What does it cost to do this?

Maybe it should just be a thing.

[–] Trainguyrom@reddthat.com 3 points 6 hours ago* (last edited 6 hours ago)

The sad thing is when you can get actual numbers on what the costs of things are to the state and federal governments to keep things the way they currently are it's really bonkers that policy is setup the way it's setup.

The United States spends on average about $72,500 per year per incarcerated individual, which given the number of people who are in prison due to circumstances of poverty is a lot more than it would cost to simply have the funds available to individuals to intervene before they make the choices that land them in prison. For context the median individual income in the US is $37,585

Medicaid has an median cost per enrollee of $9,108 which is about the same unsubsidized cost of private health insurance, except Medicaid has no deductible, no copays (I believe some medications do have pretty low copays but that's all that I've seen during periods where we did qualify or for my special needs child who's on a special Medicare plan for children with disabilities) and generally means you simply receive the care you need without paying a dime to the medical facility. In other words, Americans could feasibly collectively pay the government exactly what they already pay private insurance companies in premiums and receive better coverage for less cost than under the current system.

The average cost per homeless person (this is primarily a cost in extra social services to support their existence) is $35,500 per year in the US. The average annual cost of rent in US is $20,400. The US could simply pay to rent every homeless person an average apartment in the country and save $15,000/year per person in social services, and that's before even considering more creative options such as public housing, or providing subsidies/incentives to house the housing insecure in lower cost regions of their respective states (which might well save small town America, given most small towns are consistently shrinking in population)
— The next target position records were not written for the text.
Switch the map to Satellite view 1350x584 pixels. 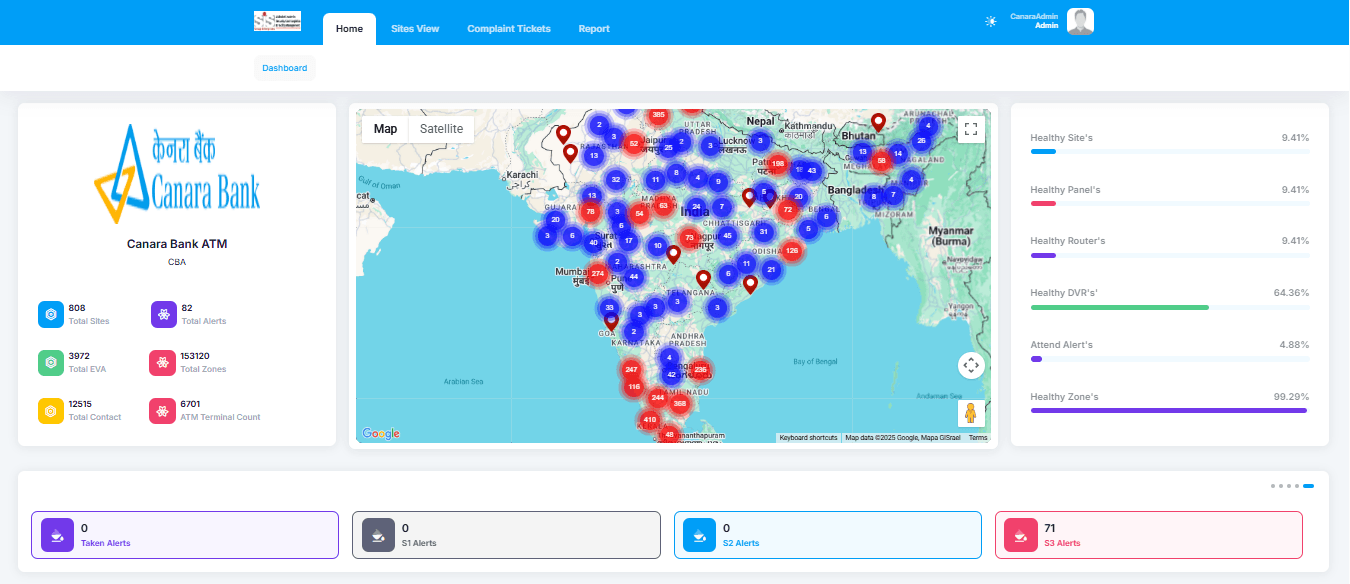tap(441, 129)
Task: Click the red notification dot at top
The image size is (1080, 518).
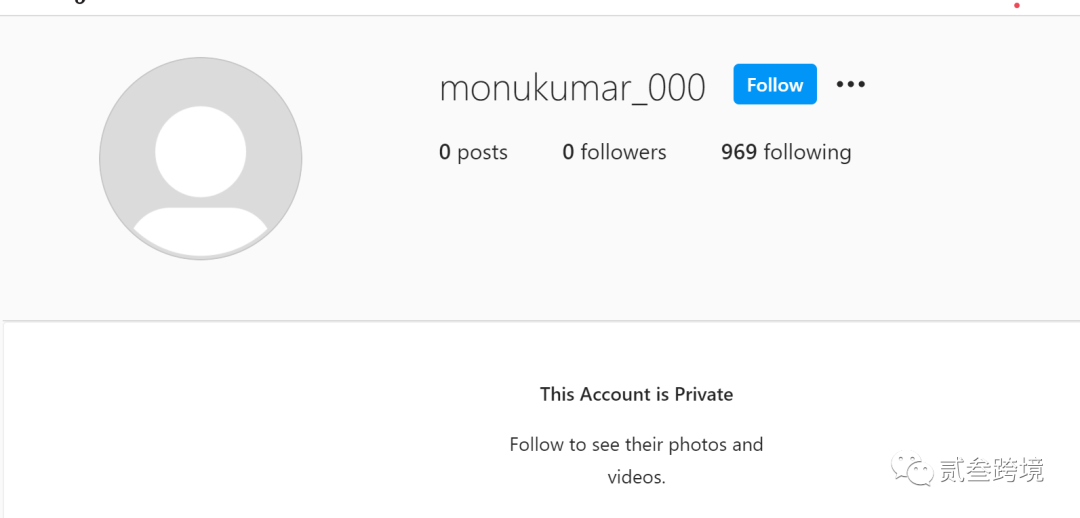Action: (1017, 5)
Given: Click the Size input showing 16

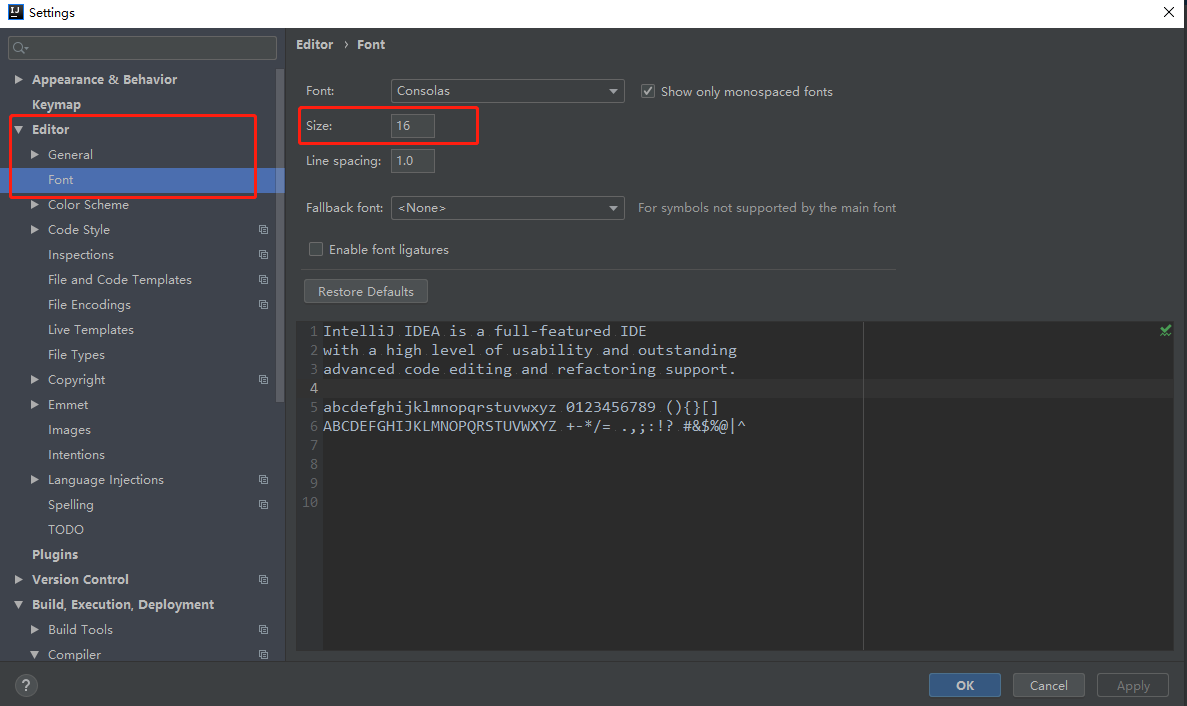Looking at the screenshot, I should [x=412, y=125].
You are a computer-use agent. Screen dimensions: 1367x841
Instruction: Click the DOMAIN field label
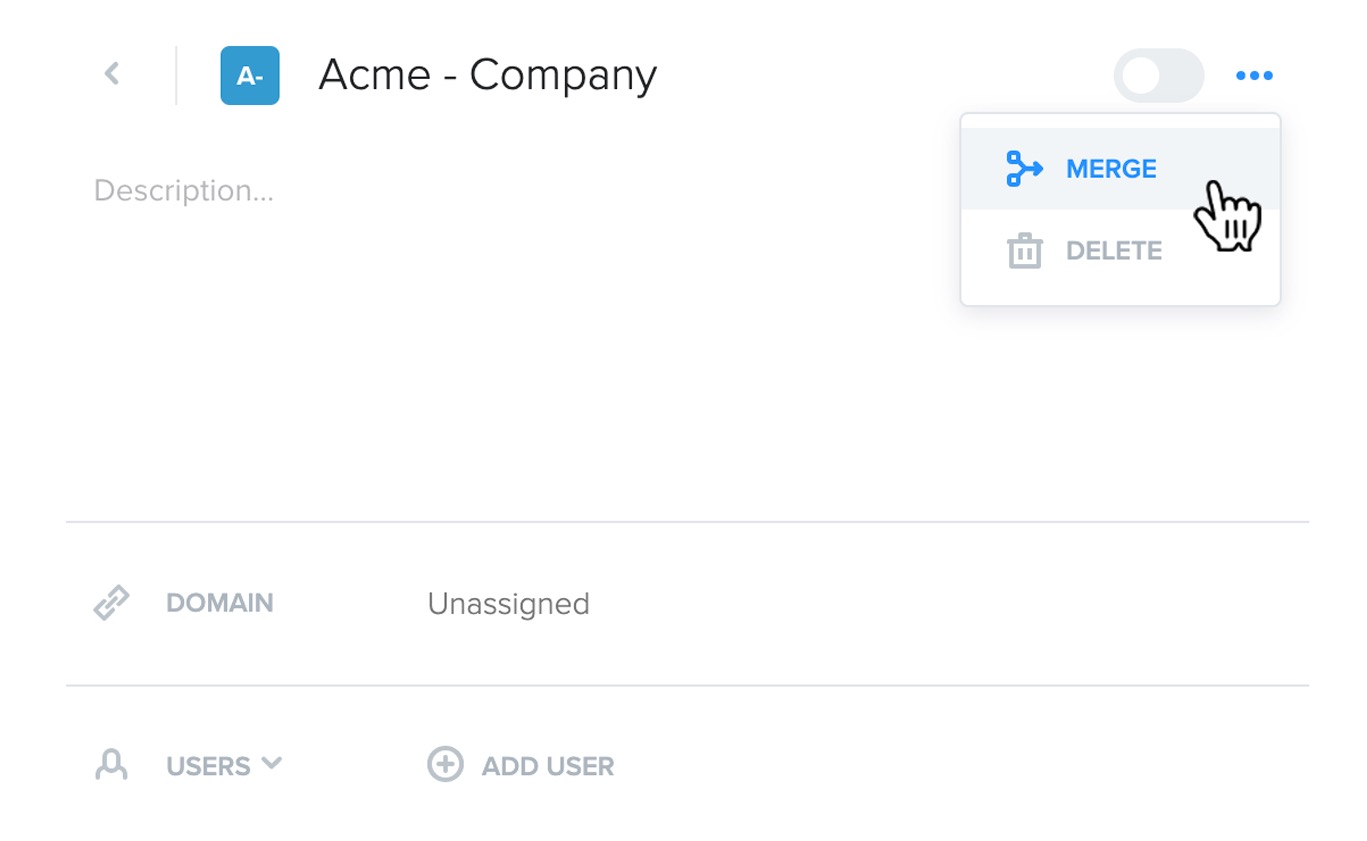[220, 603]
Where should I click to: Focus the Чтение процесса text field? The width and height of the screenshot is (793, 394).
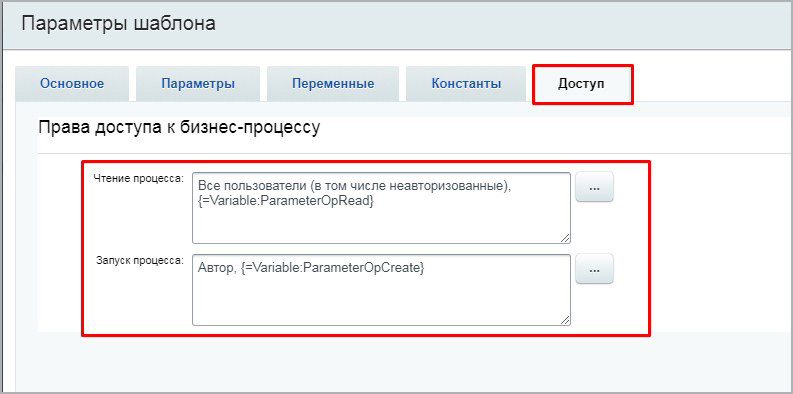click(381, 208)
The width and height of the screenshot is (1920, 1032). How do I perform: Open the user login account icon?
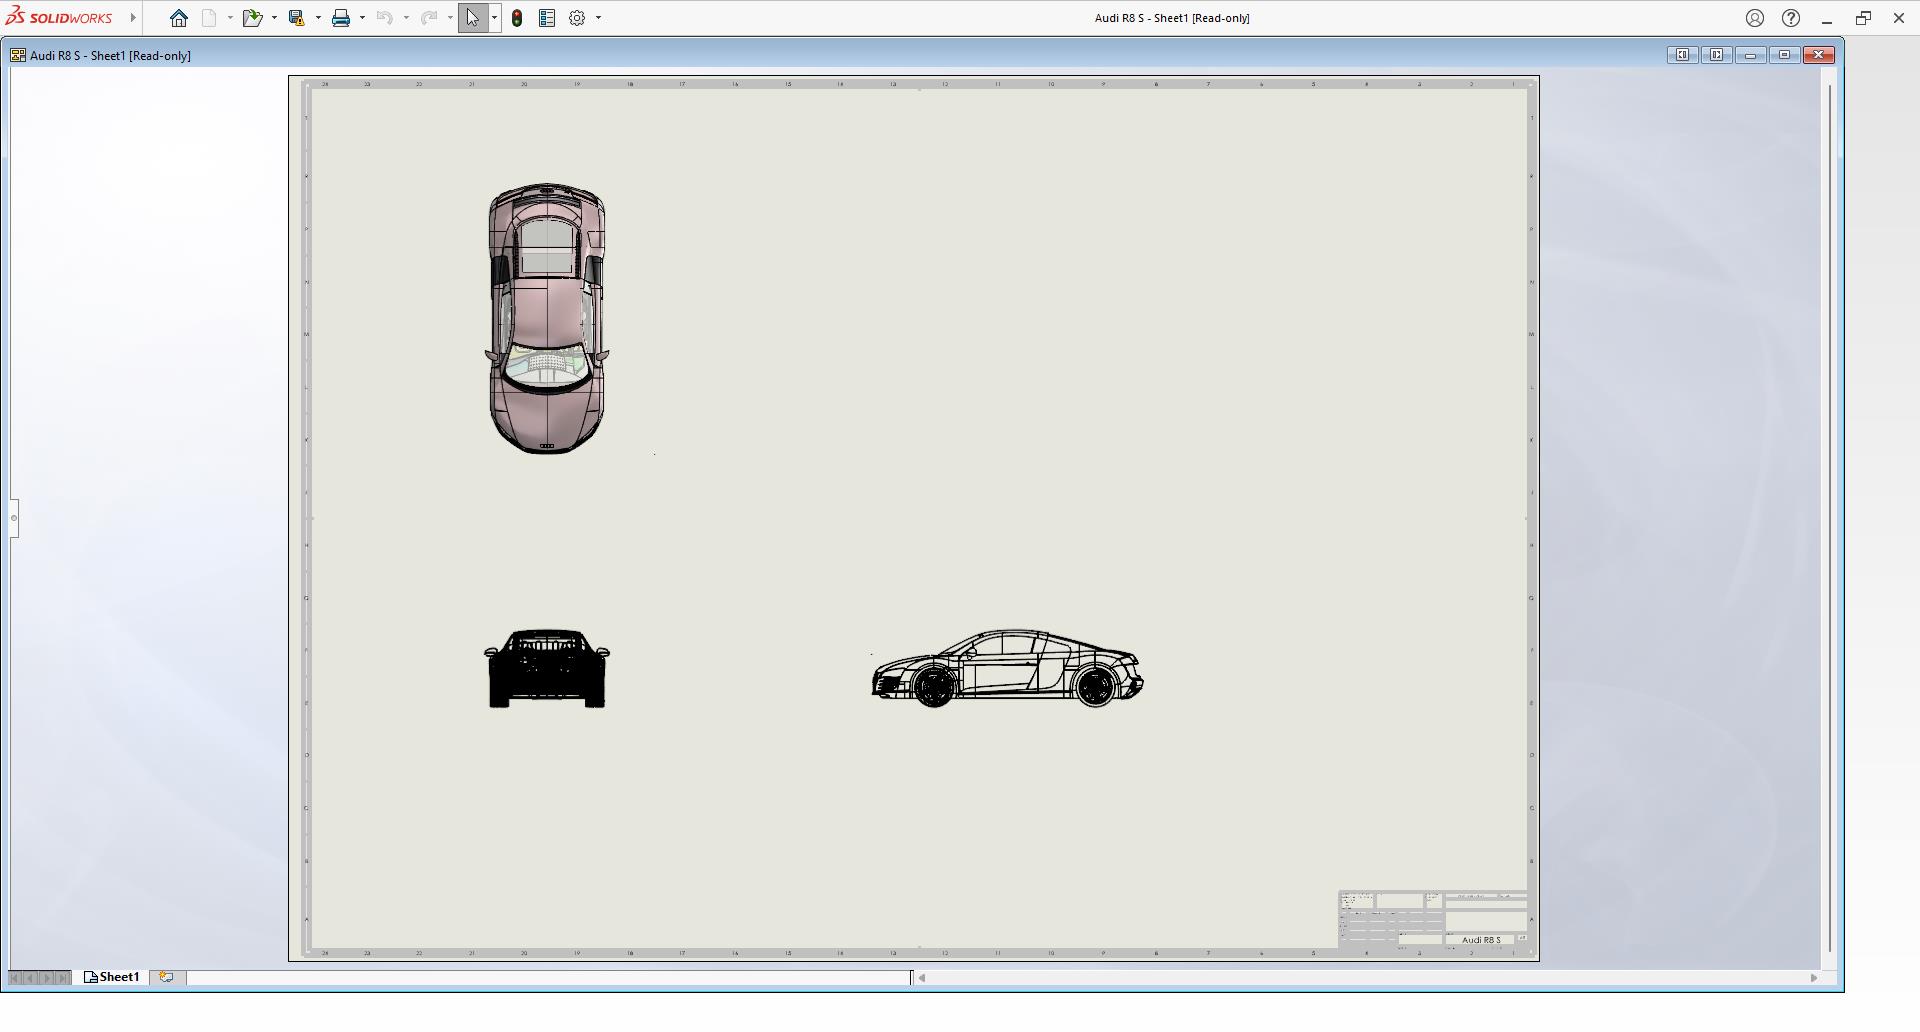1754,18
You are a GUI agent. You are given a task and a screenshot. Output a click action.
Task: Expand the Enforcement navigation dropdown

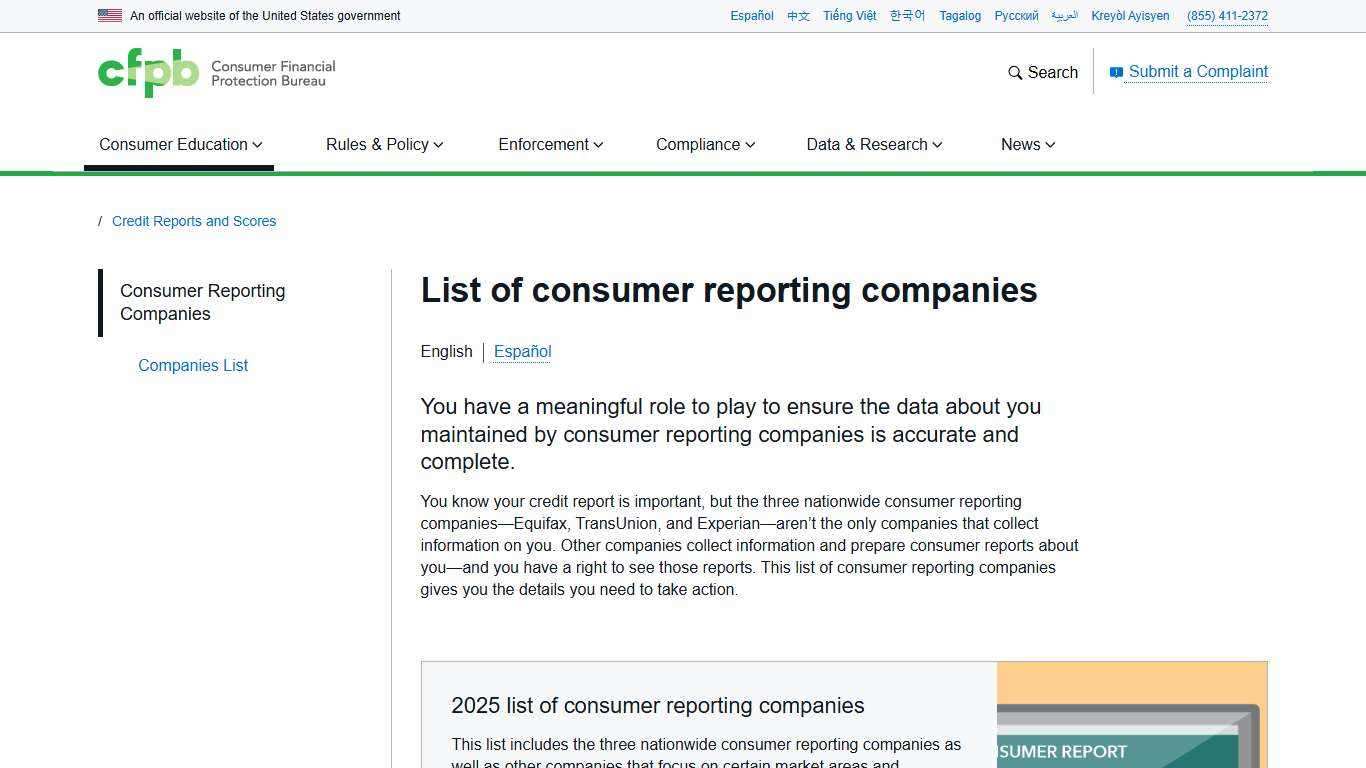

The unavoidable conclusion is that American politicians simply choose to burn unthinkable billions of dollars every year to perpetuate human suffering

[–] frayedpickles@lemmy.cafe 18 points 1 day ago (1 children)

Almost nothing relative to the us budget.

[–] Antiproton@programming.dev 6 points 1 day ago (3 children)

An aircraft carrier costs almost nothing compared to the US budget. That's not a useful metric.

[–] frayedpickles@lemmy.cafe 5 points 1 day ago* (last edited 1 day ago)

Less than it would cost for you to sell your body for sex? More than the cost of a single elephant? Less than 500 lbs of tulips during the crypto boom accounting for inflation.

[–] Cheems@lemmy.world 2 points 1 day ago

Much less than an aircraft carrier how about that

[–] MNByChoice@midwest.social 2 points 1 day ago

And this wasn't the USA government. It was a city or Make-A-Wish. (I just have the tweet to work from.)